The name Delgamuukw has earned a position in Canadian history as shorthand for a landmark 1997 Supreme Court of Canada decision that states governments and corporations must “consult” with First Nations before developing land to which an aboriginal claimant can prove it holds title. It was central to a June 2014 Supreme Court ruling known as the Tsilhqot’in decision, which raised the bar for development to require a First Nation's “consent” in addition to consultation.

“It was beautiful,” Muldon said of the day the Tsilhqot’in ruling was announced. “They took Delgamuukw the next step further. They showed Canada that there are people who are going to fight them, that are going to correct the wrongs that have gone on.”

Nearly 20 years after Muldon’s court victory, the Tsilhqot’in decision provides a legal framework through which the Gitxsan First Nation could seek to exercise tangible control over its land. But some members aren’t waiting for another lengthy legal battle to work its way through the courts. Other B.C. First Nations are doing the same.

On August 13, the Neskonlith Indian Band cited the Tsilhqot’in decision in an eviction notice targeting Imperial Metals Corporation following the Mount Polley mine tailings pond breach. And in Vancouver, First Nations people involved in a protest for affordable housing ongoing in Oppenheimer Park also cited the Tsilhqot’in ruling as reinforcing their right to pitch tents on land they describe as unceded Coast Salish territory.

But it’s the Gitxsan First Nation that has the Delgamuukw decision bolstering its claims, and those of some of its members who have taken tangible steps to enforce control over companies operating in their territory.

Hereditary chiefs have issued eviction notices to CN Rail, logging companies, and sport fishing operators active in Gitxsan territory, which consists of 33,000 square kilometres of land north of Smithers. They’ve given a deadline of September 16 before further action might commence.

The group spearheading the escalation of tactics, the Gitxsan Treaty Society (GTS), has also ceased negotiations on pipelines proposed for Gitxsan territory. Affected developments include Spectra Energy’s West Coast Connector Gas Transmission Project and the Prince Rupert Gas Transmission Project.
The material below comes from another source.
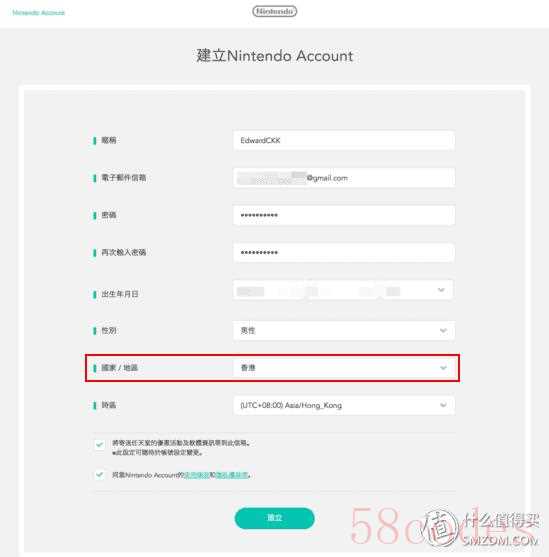Expand the Asia/Hong_Kong time zone dropdown

pos(344,405)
Everything is on the table

At a camp along the Skeena River, two members of the Gitxsan First Nation sorted through a pile of eviction notices and discussed a code of conduct for how those letters should be delivered.

Gwaans (Beverley Clifton Percival), a negotiator for the GTS, explained the dispute relates to the province including Gitxsan land in treaties proposed for the neighbouring Kitselas and Kitsumkalum bands. The GTS is targeting private companies as a means of pressuring the government to meet its demands, she said.

“Everything is on the table until we get our desired result,” Clifton Percival continued.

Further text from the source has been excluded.